EXERCISE TASK>
Copy out all the entries, changing "GUI agent" to "screen assistant" wherever it occurs and leaving every other word as it is.

# START OF DATA SUPPLIED

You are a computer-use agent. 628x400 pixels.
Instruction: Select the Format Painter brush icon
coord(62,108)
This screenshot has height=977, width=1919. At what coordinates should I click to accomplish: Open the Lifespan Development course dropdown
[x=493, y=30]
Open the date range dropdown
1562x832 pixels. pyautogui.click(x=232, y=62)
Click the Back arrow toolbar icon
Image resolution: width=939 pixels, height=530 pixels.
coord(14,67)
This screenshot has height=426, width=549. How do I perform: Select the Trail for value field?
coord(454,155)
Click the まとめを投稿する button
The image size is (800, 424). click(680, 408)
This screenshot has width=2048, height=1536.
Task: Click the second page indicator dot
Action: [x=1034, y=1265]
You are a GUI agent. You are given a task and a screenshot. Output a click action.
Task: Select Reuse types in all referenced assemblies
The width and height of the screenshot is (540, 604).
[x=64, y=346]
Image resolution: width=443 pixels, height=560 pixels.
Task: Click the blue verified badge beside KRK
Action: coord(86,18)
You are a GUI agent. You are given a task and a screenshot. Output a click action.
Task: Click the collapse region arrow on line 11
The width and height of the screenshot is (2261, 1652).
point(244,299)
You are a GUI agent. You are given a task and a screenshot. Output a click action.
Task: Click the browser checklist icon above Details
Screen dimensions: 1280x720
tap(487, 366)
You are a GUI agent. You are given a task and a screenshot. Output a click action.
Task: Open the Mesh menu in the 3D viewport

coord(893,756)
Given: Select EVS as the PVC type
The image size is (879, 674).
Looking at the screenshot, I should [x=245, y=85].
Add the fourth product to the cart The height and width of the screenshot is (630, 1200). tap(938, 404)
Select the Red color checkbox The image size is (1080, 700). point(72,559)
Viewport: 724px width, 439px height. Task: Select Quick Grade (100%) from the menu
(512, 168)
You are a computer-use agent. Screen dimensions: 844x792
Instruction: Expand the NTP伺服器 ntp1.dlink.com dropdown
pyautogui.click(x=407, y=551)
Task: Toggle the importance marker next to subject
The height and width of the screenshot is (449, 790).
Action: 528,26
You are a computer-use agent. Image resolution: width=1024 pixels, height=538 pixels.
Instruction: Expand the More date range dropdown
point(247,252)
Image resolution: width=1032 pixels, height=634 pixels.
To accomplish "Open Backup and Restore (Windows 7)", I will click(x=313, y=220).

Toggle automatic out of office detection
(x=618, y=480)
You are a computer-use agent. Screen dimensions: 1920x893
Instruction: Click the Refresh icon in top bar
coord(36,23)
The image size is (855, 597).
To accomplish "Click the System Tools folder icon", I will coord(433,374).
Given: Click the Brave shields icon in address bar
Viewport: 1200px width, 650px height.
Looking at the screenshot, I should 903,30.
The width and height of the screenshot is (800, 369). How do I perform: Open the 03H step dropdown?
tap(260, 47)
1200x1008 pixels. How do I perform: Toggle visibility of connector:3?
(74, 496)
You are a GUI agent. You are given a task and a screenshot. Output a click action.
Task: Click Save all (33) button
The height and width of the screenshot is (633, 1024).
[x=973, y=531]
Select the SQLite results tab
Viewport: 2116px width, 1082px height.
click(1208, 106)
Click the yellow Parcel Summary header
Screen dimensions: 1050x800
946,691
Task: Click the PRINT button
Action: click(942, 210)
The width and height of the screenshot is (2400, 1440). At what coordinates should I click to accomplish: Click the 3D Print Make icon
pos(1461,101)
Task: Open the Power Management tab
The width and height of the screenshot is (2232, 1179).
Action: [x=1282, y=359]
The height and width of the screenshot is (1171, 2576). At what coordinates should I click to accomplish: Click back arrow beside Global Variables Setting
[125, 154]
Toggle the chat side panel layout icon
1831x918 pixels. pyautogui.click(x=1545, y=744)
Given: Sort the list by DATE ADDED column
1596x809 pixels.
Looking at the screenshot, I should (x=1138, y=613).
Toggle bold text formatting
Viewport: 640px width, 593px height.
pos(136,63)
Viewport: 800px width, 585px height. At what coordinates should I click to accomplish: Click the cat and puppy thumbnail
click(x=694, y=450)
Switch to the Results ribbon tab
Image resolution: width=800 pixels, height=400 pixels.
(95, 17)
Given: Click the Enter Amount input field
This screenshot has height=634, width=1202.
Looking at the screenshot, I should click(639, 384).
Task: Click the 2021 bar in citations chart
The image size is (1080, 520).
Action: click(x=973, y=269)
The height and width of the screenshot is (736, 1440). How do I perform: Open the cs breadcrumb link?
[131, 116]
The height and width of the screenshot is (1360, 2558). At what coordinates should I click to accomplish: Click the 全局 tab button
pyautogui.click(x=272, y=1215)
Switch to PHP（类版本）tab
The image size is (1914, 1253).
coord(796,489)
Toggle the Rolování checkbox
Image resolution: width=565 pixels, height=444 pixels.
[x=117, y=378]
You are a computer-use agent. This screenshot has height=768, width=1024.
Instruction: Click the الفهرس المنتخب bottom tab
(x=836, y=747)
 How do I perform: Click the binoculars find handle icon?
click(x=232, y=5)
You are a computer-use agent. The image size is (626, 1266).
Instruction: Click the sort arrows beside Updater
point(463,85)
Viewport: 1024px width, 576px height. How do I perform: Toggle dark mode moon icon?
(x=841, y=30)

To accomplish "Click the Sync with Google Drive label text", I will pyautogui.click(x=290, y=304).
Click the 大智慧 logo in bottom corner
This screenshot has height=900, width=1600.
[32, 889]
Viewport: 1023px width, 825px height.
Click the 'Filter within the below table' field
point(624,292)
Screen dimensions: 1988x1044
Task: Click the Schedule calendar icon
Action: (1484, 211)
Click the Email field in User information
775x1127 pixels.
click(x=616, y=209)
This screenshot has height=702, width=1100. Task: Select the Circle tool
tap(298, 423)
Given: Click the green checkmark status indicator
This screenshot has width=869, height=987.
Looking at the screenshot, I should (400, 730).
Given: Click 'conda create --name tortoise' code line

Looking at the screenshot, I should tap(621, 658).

# END OF DATA SUPPLIED

TASK SOLUTION>
You are a computer-use agent. 628x400 pixels.
Instruction: Select the Format Painter brush icon
coord(62,108)
This screenshot has height=977, width=1919. At what coordinates should I click to accomplish: Open the Lifespan Development course dropdown
[x=493, y=30]
Open the date range dropdown
1562x832 pixels. pyautogui.click(x=232, y=62)
Click the Back arrow toolbar icon
Image resolution: width=939 pixels, height=530 pixels.
coord(14,67)
This screenshot has height=426, width=549. How do I perform: Select the Trail for value field?
coord(454,155)
Click the まとめを投稿する button
The image size is (800, 424). click(680, 408)
This screenshot has width=2048, height=1536.
Task: Click the second page indicator dot
Action: [x=1034, y=1265]
You are a screen assistant. You are given a task and a screenshot. Output a click action.
Task: Select Reuse types in all referenced assemblies
The width and height of the screenshot is (540, 604).
[x=64, y=346]
Image resolution: width=443 pixels, height=560 pixels.
Task: Click the blue verified badge beside KRK
Action: coord(86,18)
You are a screen assistant. You are given a task and a screenshot. Output a click action.
Task: Click the collapse region arrow on line 11
The width and height of the screenshot is (2261, 1652).
point(244,299)
You are a screen assistant. You are given a task and a screenshot. Output a click action.
Task: Click the browser checklist icon above Details
Screen dimensions: 1280x720
tap(487, 366)
You are a screen assistant. You are given a task and a screenshot. Output a click action.
Task: Open the Mesh menu in the 3D viewport

coord(893,756)
Given: Select EVS as the PVC type
The image size is (879, 674).
Looking at the screenshot, I should [x=245, y=85].
Add the fourth product to the cart The height and width of the screenshot is (630, 1200). tap(938, 404)
Select the Red color checkbox The image size is (1080, 700). point(72,559)
Viewport: 724px width, 439px height. Task: Select Quick Grade (100%) from the menu
(512, 168)
You are a computer-use agent. Screen dimensions: 844x792
Instruction: Expand the NTP伺服器 ntp1.dlink.com dropdown
pyautogui.click(x=407, y=551)
Task: Toggle the importance marker next to subject
The height and width of the screenshot is (449, 790).
Action: 528,26
You are a computer-use agent. Image resolution: width=1024 pixels, height=538 pixels.
Instruction: Expand the More date range dropdown
point(247,252)
Image resolution: width=1032 pixels, height=634 pixels.
To accomplish "Open Backup and Restore (Windows 7)", I will click(x=313, y=220).

Toggle automatic out of office detection
(x=618, y=480)
You are a computer-use agent. Screen dimensions: 1920x893
Instruction: Click the Refresh icon in top bar
coord(36,23)
The image size is (855, 597).
To accomplish "Click the System Tools folder icon", I will coord(433,374).
Given: Click the Brave shields icon in address bar
Viewport: 1200px width, 650px height.
Looking at the screenshot, I should 903,30.
The width and height of the screenshot is (800, 369). How do I perform: Open the 03H step dropdown?
tap(260, 47)
1200x1008 pixels. How do I perform: Toggle visibility of connector:3?
(74, 496)
You are a screen assistant. You are given a task and a screenshot. Output a click action.
Task: Click Save all (33) button
The height and width of the screenshot is (633, 1024).
[x=973, y=531]
Select the SQLite results tab
Viewport: 2116px width, 1082px height.
click(1208, 106)
Click the yellow Parcel Summary header
Screen dimensions: 1050x800
946,691
Task: Click the PRINT button
Action: click(942, 210)
The width and height of the screenshot is (2400, 1440). At what coordinates should I click to accomplish: Click the 3D Print Make icon
pos(1461,101)
Task: Open the Power Management tab
The width and height of the screenshot is (2232, 1179).
Action: [x=1282, y=359]
The height and width of the screenshot is (1171, 2576). At what coordinates should I click to accomplish: Click back arrow beside Global Variables Setting
[125, 154]
Toggle the chat side panel layout icon
1831x918 pixels. pyautogui.click(x=1545, y=744)
Given: Sort the list by DATE ADDED column
1596x809 pixels.
Looking at the screenshot, I should (x=1138, y=613).
Toggle bold text formatting
Viewport: 640px width, 593px height.
pos(136,63)
Viewport: 800px width, 585px height. At what coordinates should I click to accomplish: Click the cat and puppy thumbnail
click(x=694, y=450)
Switch to the Results ribbon tab
Image resolution: width=800 pixels, height=400 pixels.
(95, 17)
Given: Click the Enter Amount input field
This screenshot has height=634, width=1202.
Looking at the screenshot, I should click(639, 384).
Task: Click the 2021 bar in citations chart
The image size is (1080, 520).
Action: click(x=973, y=269)
The height and width of the screenshot is (736, 1440). How do I perform: Open the cs breadcrumb link?
[131, 116]
The height and width of the screenshot is (1360, 2558). At what coordinates should I click to accomplish: Click the 全局 tab button
pyautogui.click(x=272, y=1215)
Switch to PHP（类版本）tab
The image size is (1914, 1253).
coord(796,489)
Toggle the Rolování checkbox
Image resolution: width=565 pixels, height=444 pixels.
[x=117, y=378]
You are a computer-use agent. This screenshot has height=768, width=1024.
Instruction: Click the الفهرس المنتخب bottom tab
(x=836, y=747)
 How do I perform: Click the binoculars find handle icon?
click(x=232, y=5)
You are a computer-use agent. The image size is (626, 1266).
Instruction: Click the sort arrows beside Updater
point(463,85)
Viewport: 1024px width, 576px height. How do I perform: Toggle dark mode moon icon?
(x=841, y=30)

To accomplish "Click the Sync with Google Drive label text", I will pyautogui.click(x=290, y=304).
Click the 大智慧 logo in bottom corner
This screenshot has height=900, width=1600.
[32, 889]
Viewport: 1023px width, 825px height.
Click the 'Filter within the below table' field
point(624,292)
Screen dimensions: 1988x1044
Task: Click the Schedule calendar icon
Action: (1484, 211)
Click the Email field in User information
775x1127 pixels.
click(x=616, y=209)
This screenshot has height=702, width=1100. Task: Select the Circle tool
tap(298, 423)
Given: Click the green checkmark status indicator
This screenshot has width=869, height=987.
Looking at the screenshot, I should (400, 730).
Given: Click 'conda create --name tortoise' code line

Looking at the screenshot, I should tap(621, 658).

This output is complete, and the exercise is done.